Offering new consent options to study participants will accelerate the release of valuable and varied clinically annotated genomic data.
Few would dispute that to speed up translational research, the greater the amount of clinically annotated human genome data available, the better. However, the release of genomic data, even stripped of direct identifiers, is not without risk to patient privacy. Over the past decade, a series of publications has demonstrated that it is possible, using publicly accessible data, to re-identify the individual to whom the de-identified genomic data belongs.
This realization prompted the development of controlled-access databases, which house de-identified, individual-level genomic and phenotypic data, and the appointment of data-access committees to review requests for access to them. These committees grant access only to those researchers whose stated aims comply with the consent forms signed by each individual donor. Examples of controlled-access databases include the database for Genotypes and Phenotypes (dbGAP), which is the mandated repository for all human genetic studies funded by the US National Institutes of Health (NIH), and the European Genome-phenome Archive (EGA), among others.
Committee oversight of these databases undoubtedly reduces the likelihood that someone with nefarious aims can obtain sensitive data, but these controls are not without trade-offs. The process of submitting genomic and phenotypic data to dbGAP is so complex that it can take weeks to months to complete, depending on the backlog and number of back-and-forth discussions required to satisfy data-consent and curation requirements. Such delays complicate the process of submitting papers that are based on the genomic and phenotypic data to peer-reviewed journals. Many journals—including this one—require that all data that form the basis for the conclusions of a paper must be made accessible to readers no later than at the time of publication. Therefore, delays at the dbGAP submission stage can translate into delays in publication.

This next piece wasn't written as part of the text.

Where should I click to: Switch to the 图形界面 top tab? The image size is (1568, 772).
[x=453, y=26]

Controlled access may also impede the actual use of the data. Some have suggested that when related data sets are compared, those in controlled-access databases are used less frequently than their counterparts in open-access venues (Science 339, 275–276, 2013).
These trade-offs might be worthwhile when they are the only way to protect the privacy preferences of study participants. However, a recent study from the Baylor College of Medicine indicates that controlled access is not actually the preference of all study participants (Sci. Data 3, 160010, 2016). Among a cohort of people with cancer in Texas, the majority consented to full open release of their tumor and normal tissue whole-genome sequencing data; the only restriction was that data users could not attempt to re-identify the participants. A subset of consenting patients was then educated about the risks and benefits of such open-data sharing and tested for comprehension of these risks and benefits; a majority of these patients reaffirmed open-access consent. Annotated whole-genome and/or exome sequences from a subset of these individuals were released in February.

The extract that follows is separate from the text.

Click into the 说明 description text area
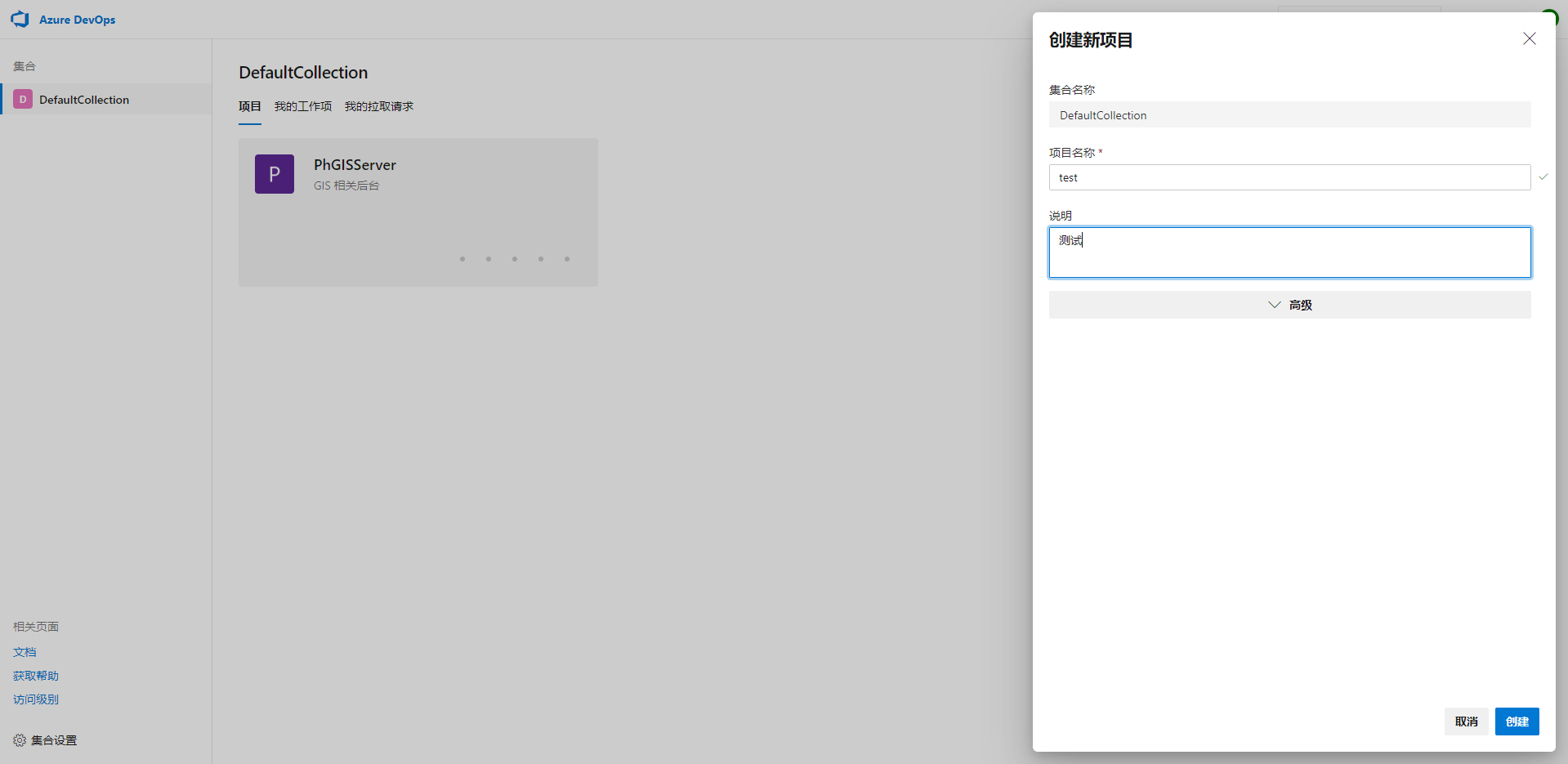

Of course, one must be careful in generalizing the findings of this study to other groups of individuals. Consent preferences presumably vary widely with health and socioeconomic status, geography and culture. But other organizations are also experimenting with new consent procedures and access options. Although it reports phenotypic, not genotypic, data from healthy individuals and those with Parkinson's disease, the Sage Bionetworks mPower Parkinson's disease study enables participants to choose—in a dynamic way with a new electronic interface—their personal data-sharing preferences. Instead of applying to a data-access committee, data requestors who satisfactorily answer a short list of logical questions will be designated as 'qualified researchers' and granted access to the data. As outlined in a recent Nature Biotechnology Commentary by Sage Bionetworks–affiliated authors, the goals of this process are to increase participants' control over their own data (they can change their consent preferences in a dynamic manner later) and to lower the barriers to data access by qualified researchers (Nat. Biotech., http://dx.doi.org/10.1038/nbt.3516, 2016).

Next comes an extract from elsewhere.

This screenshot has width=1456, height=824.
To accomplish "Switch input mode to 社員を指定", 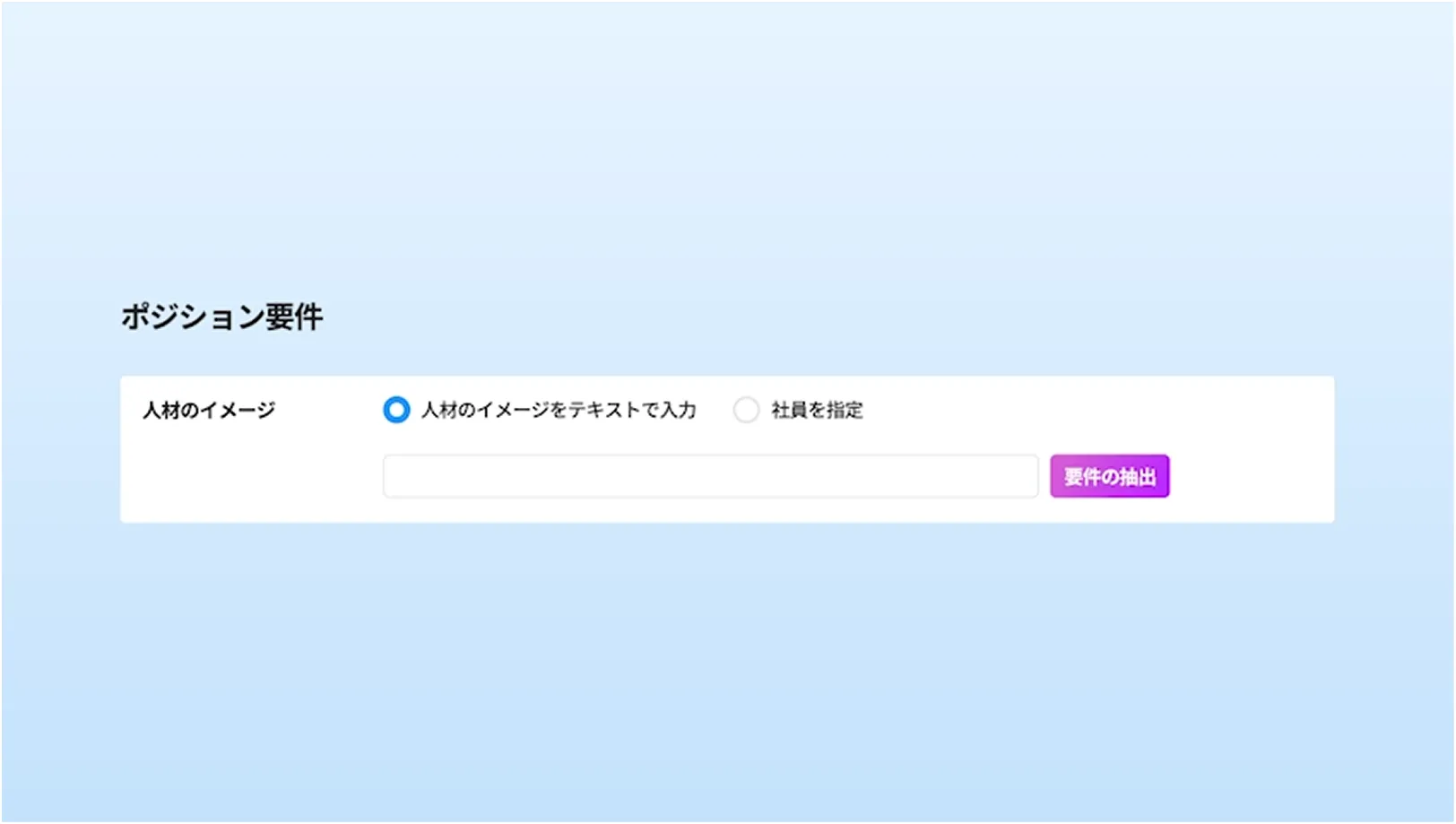I will (x=746, y=410).
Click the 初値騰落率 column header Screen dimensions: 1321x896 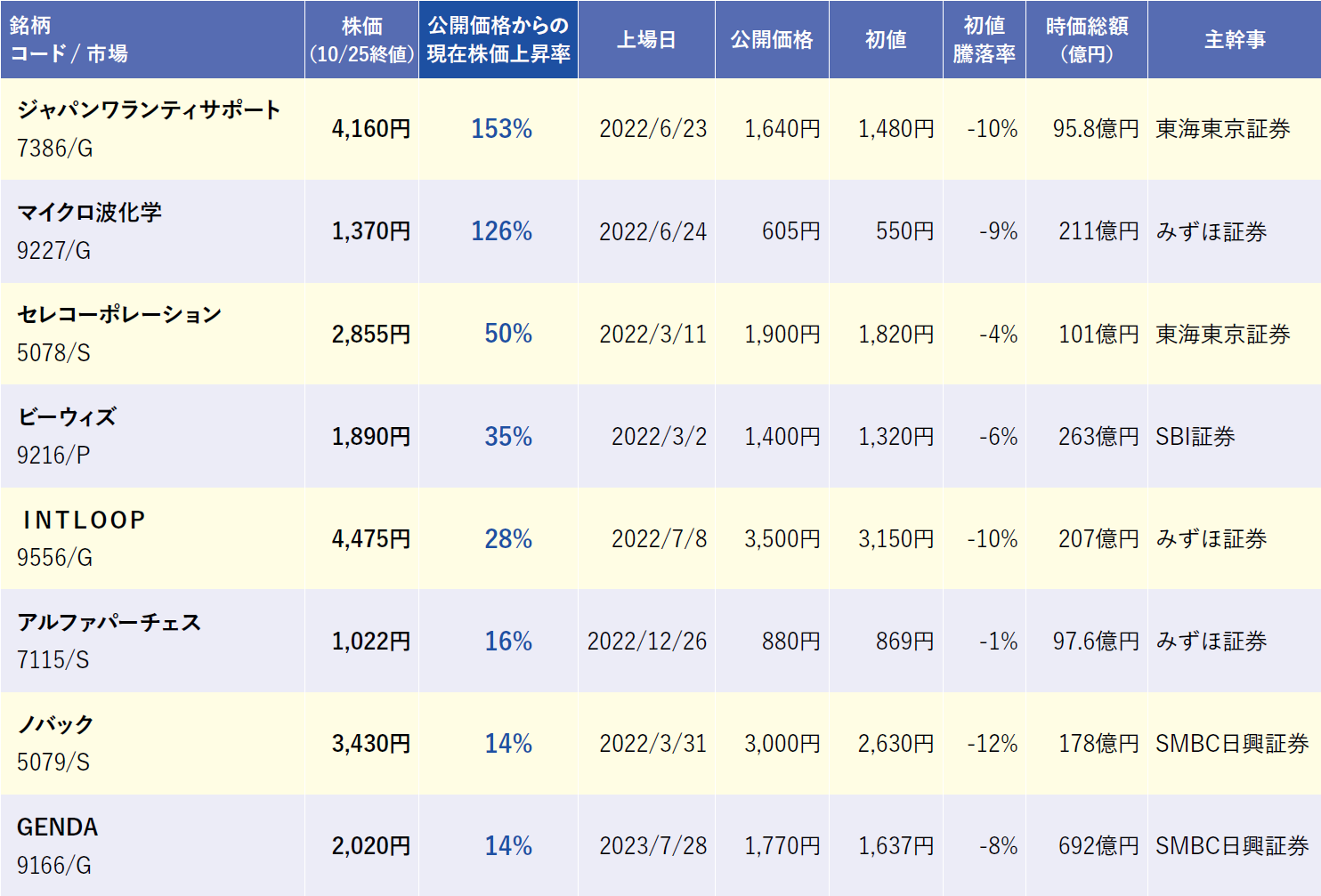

Less-direct benefits of faster and wider data access that are enabled by new consent options should not be ignored. Any approach that accelerates wider availability of more diverse clinically annotated genomic samples will hasten the development of analytical methods capable of extracting diagnostic and therapeutic insights from samples that are representative of the full spectrum of clinical scenarios. Much of the currently available clinically annotated genotypic data is collected by consortia that, with meritorious intentions, impose strict requirements on the quality and features of the samples in their databases. For example, The Cancer Genome Atlas (TCGA) accepts only samples obtained during resection (not biopsy) of a primary tumor (not a metastasis) from a patient who did not receive any neoadjuvant treatment. Moreover, the sample must be composed primarily of tumor cells (at least 60% of the cell nuclei must be from tumor cells). So TCGA data may not be useful to a researcher who is seeking to train, validate and standardize algorithms that analyze immune infiltrates in metastases from patients treated with immune-checkpoint inhibitors. However, these and other varied samples will probably be encountered during the application of genomic technology to personalized medicine in 'real-time' clinical scenarios. Thus, ready availability of validated methods that are capable of analyzing them will be essential.
Patient awareness of the existence and promise of genomic technology is rapidly increasing. So, too, should their awareness of the risks and benefits of different data-access options.